▶ [PROBLEM TO SOLVE]: In the records below, find the line with "Task: Click chart"; retype that line and all the following lines through the end, exactly, and add nothing.

EXERCISE MATERIALS START

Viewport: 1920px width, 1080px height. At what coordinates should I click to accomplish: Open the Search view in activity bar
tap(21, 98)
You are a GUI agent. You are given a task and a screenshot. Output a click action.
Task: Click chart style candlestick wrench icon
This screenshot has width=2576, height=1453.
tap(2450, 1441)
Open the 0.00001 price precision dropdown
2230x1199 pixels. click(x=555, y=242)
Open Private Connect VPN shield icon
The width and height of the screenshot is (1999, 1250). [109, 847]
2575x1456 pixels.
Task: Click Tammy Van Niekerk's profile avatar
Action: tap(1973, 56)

EXERCISE MATERIALS END

▶ [TASK OUTPUT]:
Task: Click chart style candlestick wrench icon
This screenshot has width=2576, height=1453.
tap(2450, 1441)
Open the 0.00001 price precision dropdown
2230x1199 pixels. click(x=555, y=242)
Open Private Connect VPN shield icon
The width and height of the screenshot is (1999, 1250). [109, 847]
2575x1456 pixels.
Task: Click Tammy Van Niekerk's profile avatar
Action: tap(1973, 56)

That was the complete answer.